EXERCISE
Data follows below. Repeat exactly the lines between the line holding "This screenshot has" and the line holding "695x528 pixels. Task: Expand", inclusive, and nothing more; drop pictures.

MATERIAL PROVIDED
════════

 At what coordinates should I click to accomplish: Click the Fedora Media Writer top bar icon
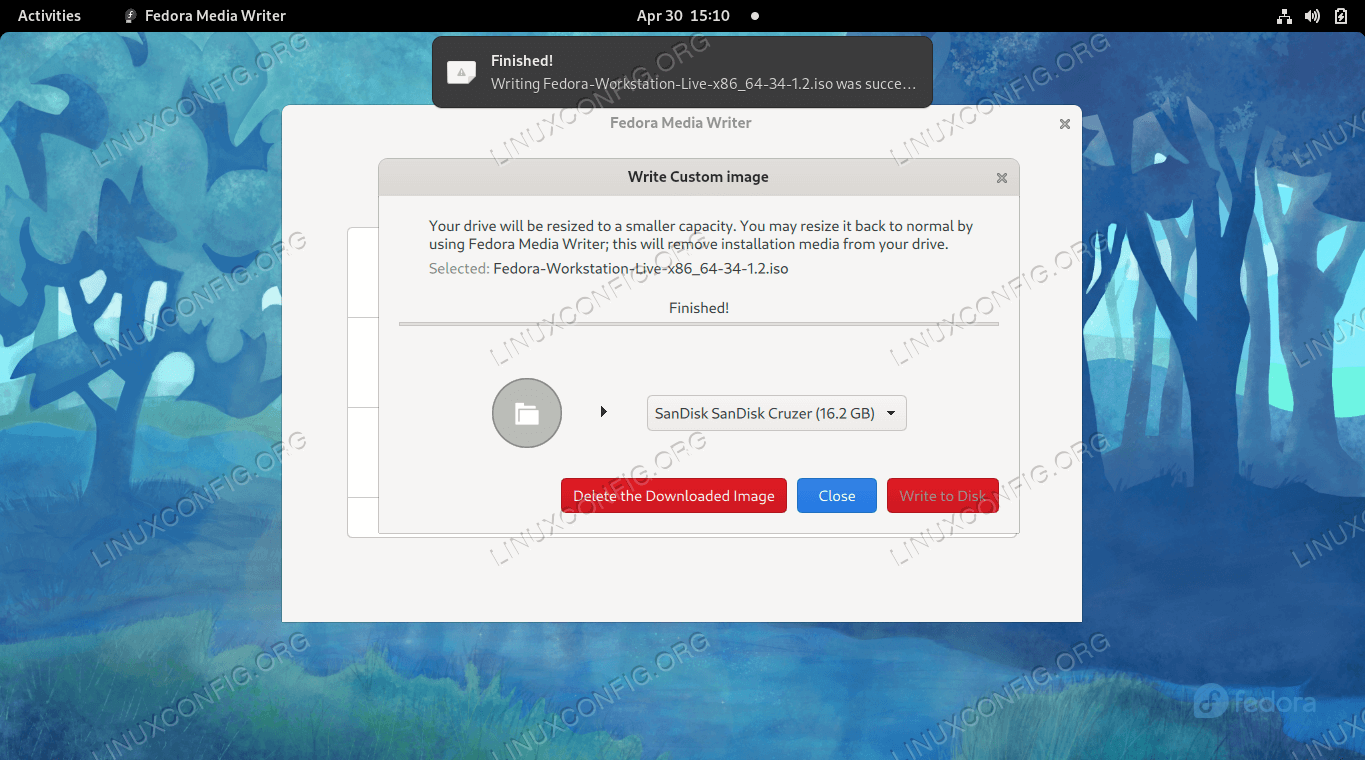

════════

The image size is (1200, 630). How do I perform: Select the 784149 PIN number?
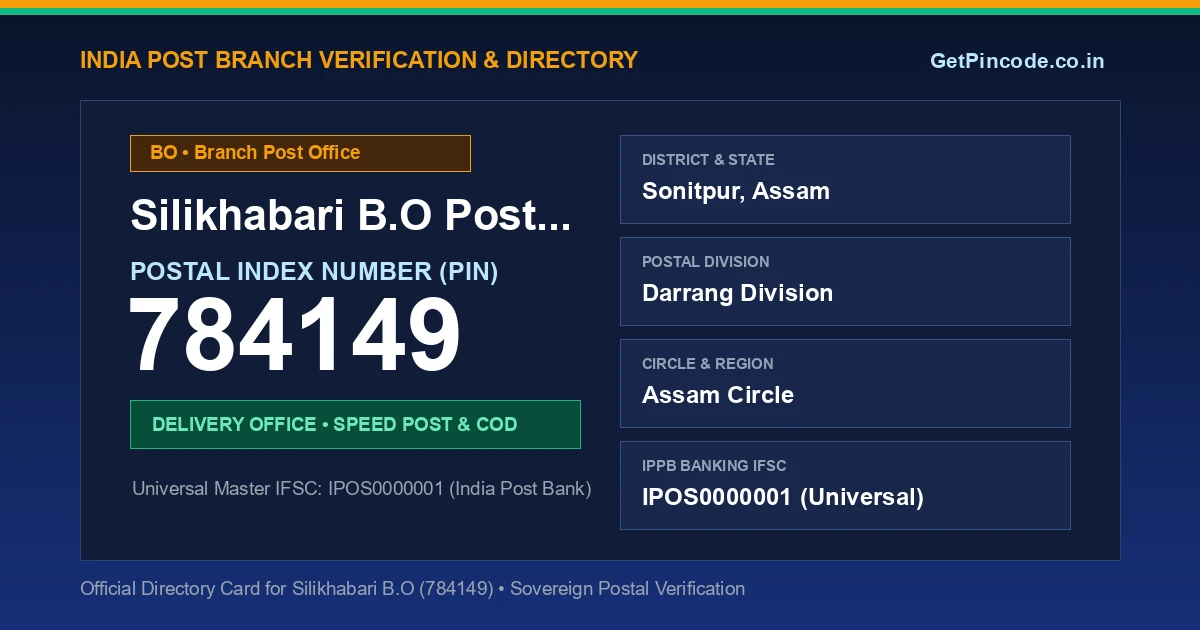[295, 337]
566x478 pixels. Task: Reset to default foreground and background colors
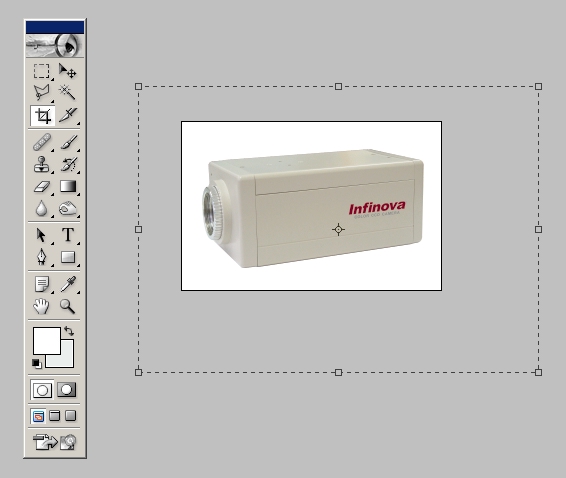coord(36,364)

════════

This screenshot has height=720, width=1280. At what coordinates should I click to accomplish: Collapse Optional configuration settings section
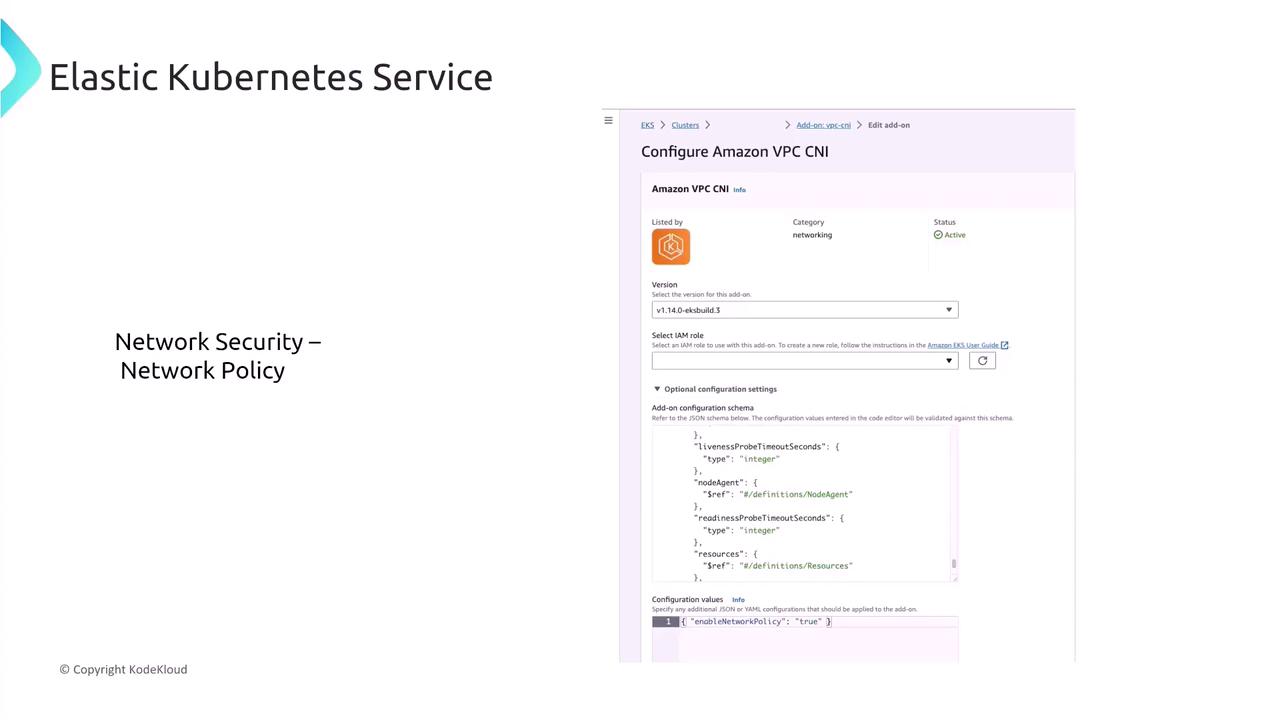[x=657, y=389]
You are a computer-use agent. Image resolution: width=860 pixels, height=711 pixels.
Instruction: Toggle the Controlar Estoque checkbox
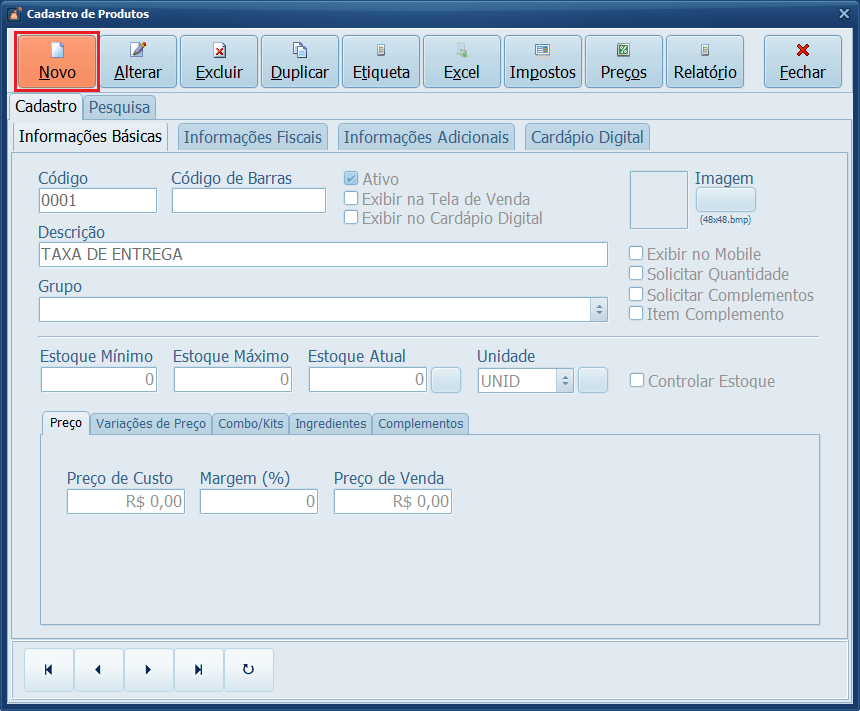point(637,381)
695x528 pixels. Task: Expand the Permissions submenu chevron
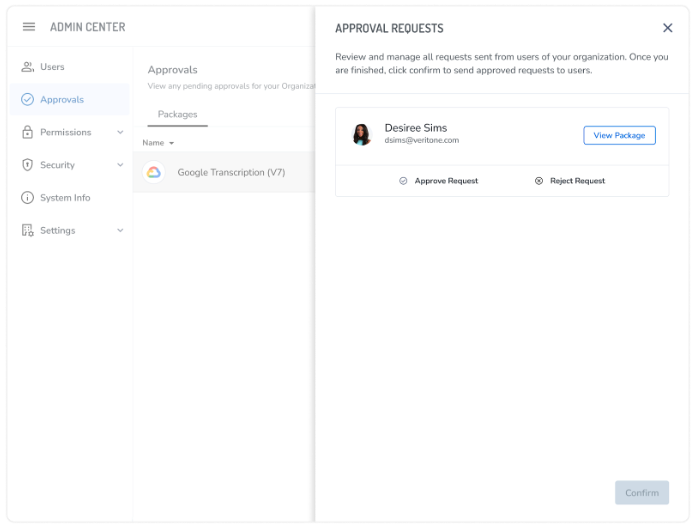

════════

RESPONSE TO THE TASK
This screenshot has height=720, width=1280. At what coordinates should I click to accomplish: Collapse Optional configuration settings section
[x=657, y=389]
You are a computer-use agent. Image resolution: width=860 pixels, height=711 pixels.
Instruction: Toggle the Controlar Estoque checkbox
point(637,381)
695x528 pixels. Task: Expand the Permissions submenu chevron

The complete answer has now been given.